На основании коронерского расследования жюри в феврале 1944 года определило, что произошло «самоубийство, мотив не установлен». Газеты сообщили об обнаруженном в квартире Тэтлок счете психоаналитика доктора Зигфрида Бернфельда на 732 доллара и 50 центов — свидетельстве, что она «обращалась за решением своих проблем к психологу». На самом деле посещение сеансов психоанализа являлось обязательной частью прохождения психиатрической практики, и оплачивать сеансы полагалось практиканту. Если до самоубийства ее довел маниакально-депрессивный психоз, то это — трагедия. Все друзья полагали, что Джин вышла в жизни на ровную дорогу. Она многого добилась. Коллеги по больнице «Маунт-Сион», ведущему центру подготовки психиатров Северной Калифорнии, считали Джин «невероятно успешной» и были шокированы известием о ее самоубийстве.
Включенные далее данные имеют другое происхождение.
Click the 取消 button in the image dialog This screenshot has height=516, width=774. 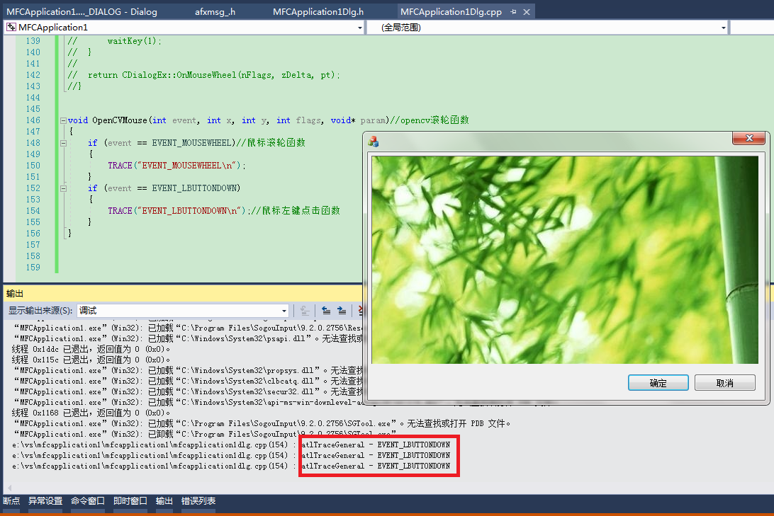click(x=724, y=382)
Узнав о смерти подруги детства, Присцилла Робертсон, пытаясь разобраться в происшедшем, написала Джин посмертное письмо. Робертсон не верила, что Джин могло подтолкнуть к суициду «разбитое сердце»: «Ведь ты никогда не испытывала голод по нежности, творчество — вот чего ты всегда жаждала. Ты стремилась к совершенству в себе не из гордости, но ради получения хорошего инструмента в интересах служения миру. Обнаружив, что твое медицинское образование не дало тебе полной силы делать добро, которую ты надеялась обрести, окончив его, угодив в силки мелочной рутины больничных порядков и наблюдая, в какое душевное расстройство, лечение которого неподвластно врачам, ввергает твоих пациентов война, ты напоследок обратилась к психоанализу». Робертсон подозревала, что именно опыт психоанализа, всегда «в середине пути направляющего тоску внутрь себя», пробудил мучительную боль, «слишком глубокую, чтобы ее можно было унять».
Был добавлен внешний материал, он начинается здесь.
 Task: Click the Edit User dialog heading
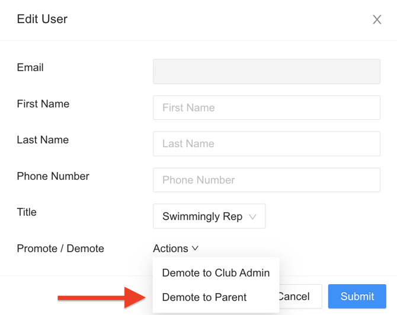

Робертсон и многие другие знакомые не подозревали, что Тэтлок вела душевную борьбу со своей половой ориентацией. Джин рассказала Джеки Оппенгеймер, о чем та сообщила позднее, что психоанализ выявил у нее скрытую наклонность к гомосексуализму. В те времена аналитики-фрейдисты смотрели на гомосексуальность как на патологию, требующую преодоления.
Через некоторое время после смерти Джин одна из ее подруг, Эдит Арнстейн Дженкинс, прогуливалась с Мейсоном Робертсоном, редактором «Пиплз уорлд». Робертс был близким другом Джин. По его словам, Джин призналась ему, что она лесбиянка и в стремлении преодолеть тягу к женщинам «ложилась в постель с любым самцом, какого только могла найти». Разговор напомнил Дженкинс сцену, которую она застала однажды воскресным утром в доме на Шаста-роуд — Мэри Эллен Уошберн и Джин Тэтлок «сидели с газетой и курили в двуспальной кровати Мэри Эллен». Выражая собственное понимание лесбийских отношений, Дженкинс предположила в своих мемуарах, что «Джин, похоже, нуждалась в Мэри Эллен», и процитировала слова Уошберн: «Когда я впервые встретила Джин, мне неприятно бросились в глаза ее [большие] груди и толстые щиколотки».
У Мэри Эллен Уошберн имелись особые основания для потрясения, которое она испытала, получив известие о смерти Тэтлок: она по секрету призналась подруге, что Джин накануне звонила ей и просила приехать. Джин говорила, что была «очень подавлена». Не сумев приехать в тот вечер, Мэри Эллен, естественно, терзалась угрызениями совести и чувством вины.